The Seduction is a 1982 American thriller film written and directed by David Schmoeller, and starring Morgan Fairchild, Michael Sarrazin, Vince Edwards, and Andrew Stevens. Its plot follows a Los Angeles news anchor who is aggressively pursued by an obsessive male stalker. The original music score was composed by Lalo Schifrin. Reviews for the film have mainly been negative which resulted in three Razzie nominations, including two for Fairchild.

Plot
Jamie Douglas is a beautiful, successful news writer and anchor in Los Angeles, in a stable relationship with her long-term boyfriend, Brandon. Jamie begins receiving anonymous phone calls and flowers from a man named Derek, a psychotic photographer who is obsessed with her. Initially, Jamie dismisses them as harmless flattery from an "admirer," until Derek retrieves her phone number and begins calling her house in the Hollywood Hills, as well as that of her neighbor, a fashion model named Robin. Derek manages to access Jamie's dressing room at the office, and gives her a box of candy, apologizing for his pestering calls. Jamie is sympathetic toward him, and thanks him for the gift.

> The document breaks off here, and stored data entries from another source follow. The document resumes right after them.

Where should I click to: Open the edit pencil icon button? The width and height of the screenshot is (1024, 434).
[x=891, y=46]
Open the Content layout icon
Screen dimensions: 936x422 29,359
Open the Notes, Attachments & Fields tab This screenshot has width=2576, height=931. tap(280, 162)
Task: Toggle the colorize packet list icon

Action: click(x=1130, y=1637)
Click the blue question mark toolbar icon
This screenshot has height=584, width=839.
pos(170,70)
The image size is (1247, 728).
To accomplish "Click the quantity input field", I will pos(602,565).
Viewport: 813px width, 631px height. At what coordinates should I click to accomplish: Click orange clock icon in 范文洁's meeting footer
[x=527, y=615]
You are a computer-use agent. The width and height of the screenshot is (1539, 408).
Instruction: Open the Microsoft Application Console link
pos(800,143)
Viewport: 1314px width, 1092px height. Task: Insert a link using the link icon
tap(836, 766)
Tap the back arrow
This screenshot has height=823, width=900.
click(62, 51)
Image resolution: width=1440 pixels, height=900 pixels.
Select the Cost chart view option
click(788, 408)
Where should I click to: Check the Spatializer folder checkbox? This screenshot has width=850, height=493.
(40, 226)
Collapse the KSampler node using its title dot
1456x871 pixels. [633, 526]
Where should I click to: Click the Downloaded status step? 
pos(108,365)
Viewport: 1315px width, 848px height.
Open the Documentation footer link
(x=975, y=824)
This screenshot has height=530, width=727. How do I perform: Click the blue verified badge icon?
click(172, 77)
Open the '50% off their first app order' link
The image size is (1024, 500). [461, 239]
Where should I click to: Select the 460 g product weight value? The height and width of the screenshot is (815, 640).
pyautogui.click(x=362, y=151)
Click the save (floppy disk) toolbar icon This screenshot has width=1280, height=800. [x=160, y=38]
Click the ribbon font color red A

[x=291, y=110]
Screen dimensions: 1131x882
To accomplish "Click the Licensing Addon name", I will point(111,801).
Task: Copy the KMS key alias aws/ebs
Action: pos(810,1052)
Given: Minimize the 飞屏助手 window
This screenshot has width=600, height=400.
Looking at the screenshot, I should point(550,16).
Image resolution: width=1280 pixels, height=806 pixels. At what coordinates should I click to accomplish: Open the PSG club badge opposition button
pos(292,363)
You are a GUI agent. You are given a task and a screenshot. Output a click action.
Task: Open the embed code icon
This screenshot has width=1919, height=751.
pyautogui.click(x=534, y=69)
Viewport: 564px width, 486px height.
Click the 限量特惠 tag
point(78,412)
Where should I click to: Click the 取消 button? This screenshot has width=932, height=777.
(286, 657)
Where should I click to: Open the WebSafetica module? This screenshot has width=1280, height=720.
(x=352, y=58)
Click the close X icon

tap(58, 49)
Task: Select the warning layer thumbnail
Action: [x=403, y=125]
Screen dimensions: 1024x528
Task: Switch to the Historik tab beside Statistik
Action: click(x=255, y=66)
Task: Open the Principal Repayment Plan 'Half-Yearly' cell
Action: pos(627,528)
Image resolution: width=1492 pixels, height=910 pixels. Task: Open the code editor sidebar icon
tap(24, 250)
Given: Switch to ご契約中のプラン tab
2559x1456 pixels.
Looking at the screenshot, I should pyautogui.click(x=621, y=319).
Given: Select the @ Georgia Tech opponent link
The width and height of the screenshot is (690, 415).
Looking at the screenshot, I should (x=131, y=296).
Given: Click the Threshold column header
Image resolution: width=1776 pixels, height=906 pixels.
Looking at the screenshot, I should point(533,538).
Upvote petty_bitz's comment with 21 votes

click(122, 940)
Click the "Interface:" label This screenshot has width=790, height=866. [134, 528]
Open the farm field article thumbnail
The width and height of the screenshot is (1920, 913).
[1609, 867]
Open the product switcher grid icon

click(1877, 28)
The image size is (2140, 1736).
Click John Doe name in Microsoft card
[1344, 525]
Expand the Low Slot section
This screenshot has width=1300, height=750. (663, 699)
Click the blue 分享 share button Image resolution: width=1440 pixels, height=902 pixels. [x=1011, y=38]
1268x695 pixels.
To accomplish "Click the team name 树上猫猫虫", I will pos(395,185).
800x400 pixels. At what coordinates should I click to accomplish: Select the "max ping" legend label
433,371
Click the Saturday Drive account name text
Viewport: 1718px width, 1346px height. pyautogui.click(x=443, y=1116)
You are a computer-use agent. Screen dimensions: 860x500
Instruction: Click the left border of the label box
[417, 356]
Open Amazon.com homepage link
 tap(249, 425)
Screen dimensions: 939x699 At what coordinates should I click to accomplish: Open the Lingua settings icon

Derek continues to obsessively stalk Jamie, who is unaware that his home is adjacent to her property. One afternoon he accosts her in her living room, maniacally photographing her as she fends him off. Brandon arrives and stops the attack, beating Derek significantly. Bloodied, Derek thanks Jamie, and leaves. Jamie visits Maxwell, a police officer friend, seeking advice. Maxwell explains that Jamie has few options, as Derek has technically not committed any crimes. Meanwhile, Derek follows Robin to one of her modeling jobs. He introduces himself as a friend of Jamie's, but Robin realizes he is the man who has been calling her and Jamie's homes. Derek pleads for Robin to convince Jamie to go on a date with him, but Robin forces him out.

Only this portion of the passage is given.